**Set exercise**
Set out the entire listing below as a numbered list, skipping any blank lines and leaving the pictures out of your answer.

**Records to use**
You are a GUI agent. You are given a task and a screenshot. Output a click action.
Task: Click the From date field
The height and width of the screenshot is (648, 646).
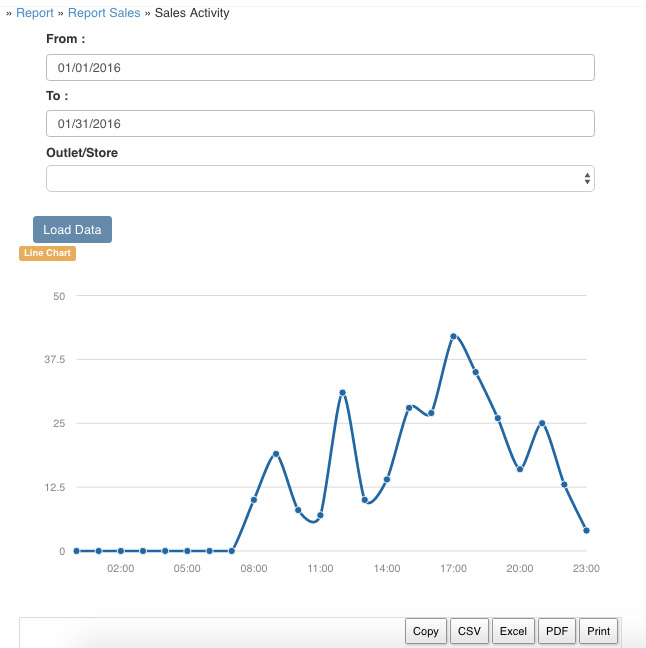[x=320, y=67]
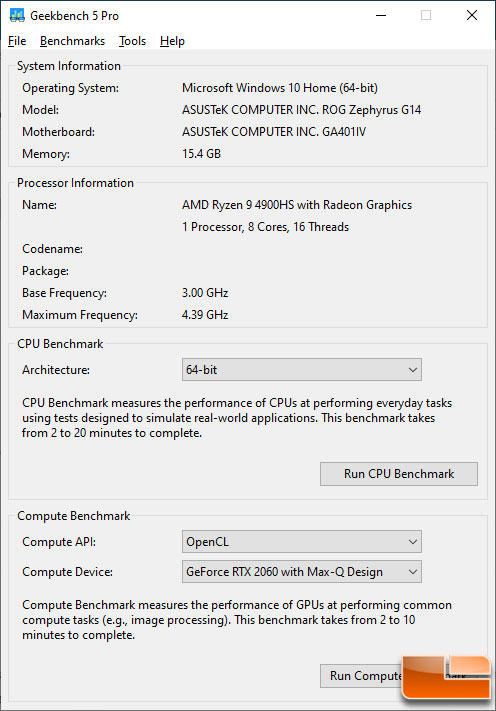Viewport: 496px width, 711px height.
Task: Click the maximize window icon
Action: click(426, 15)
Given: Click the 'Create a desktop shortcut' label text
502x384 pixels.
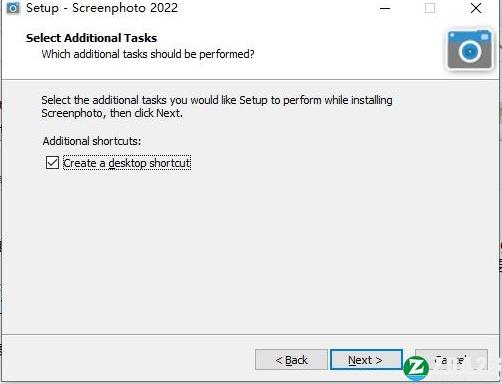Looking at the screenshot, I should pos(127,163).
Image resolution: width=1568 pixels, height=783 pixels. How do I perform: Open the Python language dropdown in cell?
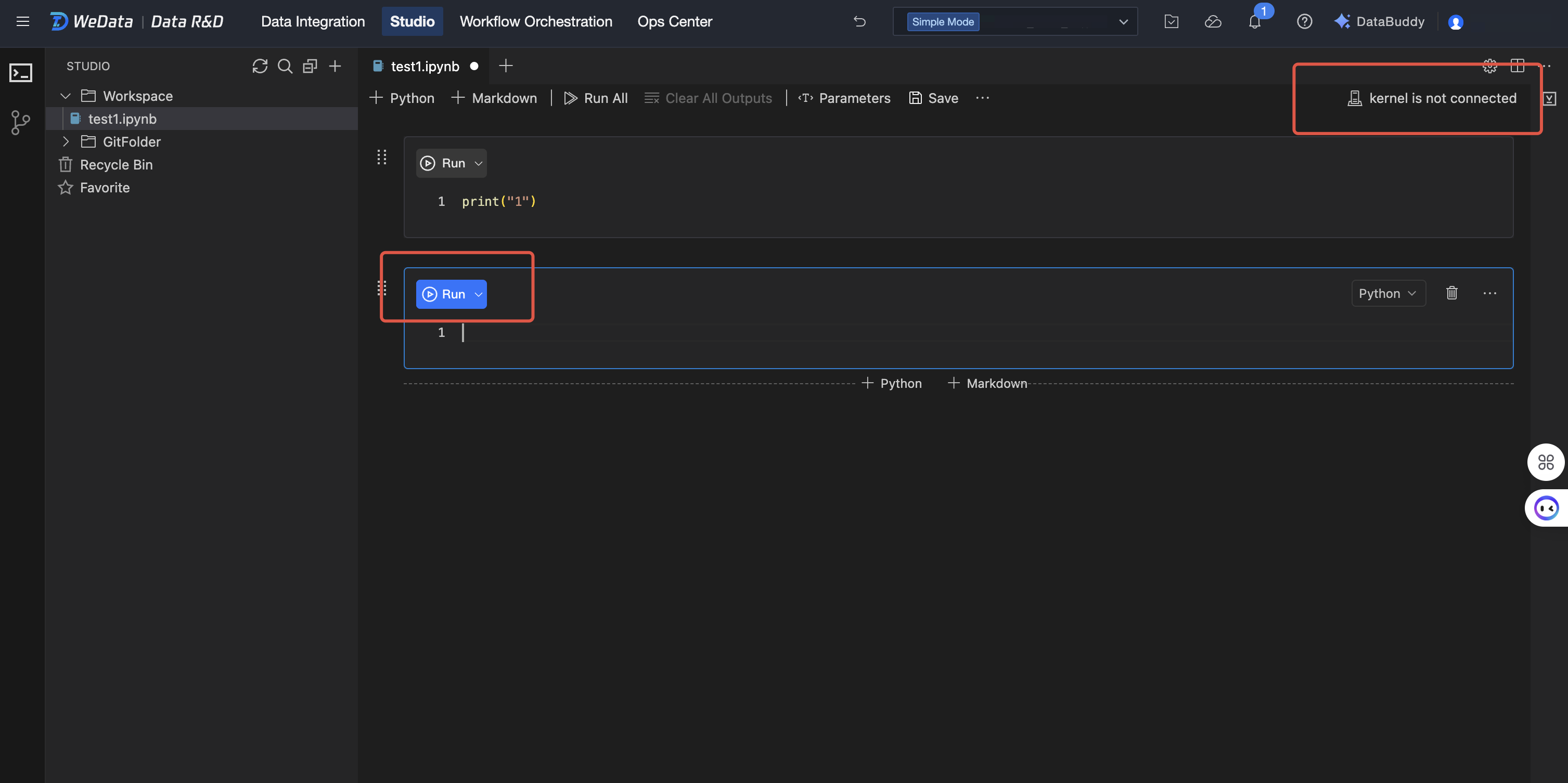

**Answer below**
1. You are a GUI agent. You are given a task and a screenshot. Output a click action.
2. Task: Click the From date field
3. The height and width of the screenshot is (648, 646).
4. [x=320, y=67]
5. Viewport: 496px width, 711px height.
6. Task: Click the maximize window icon
7. Action: click(426, 15)
8. Given: Click the 'Create a desktop shortcut' label text
9. 502x384 pixels.
10. Looking at the screenshot, I should pos(127,163).
11. Image resolution: width=1568 pixels, height=783 pixels. How do I perform: Open the Python language dropdown in cell?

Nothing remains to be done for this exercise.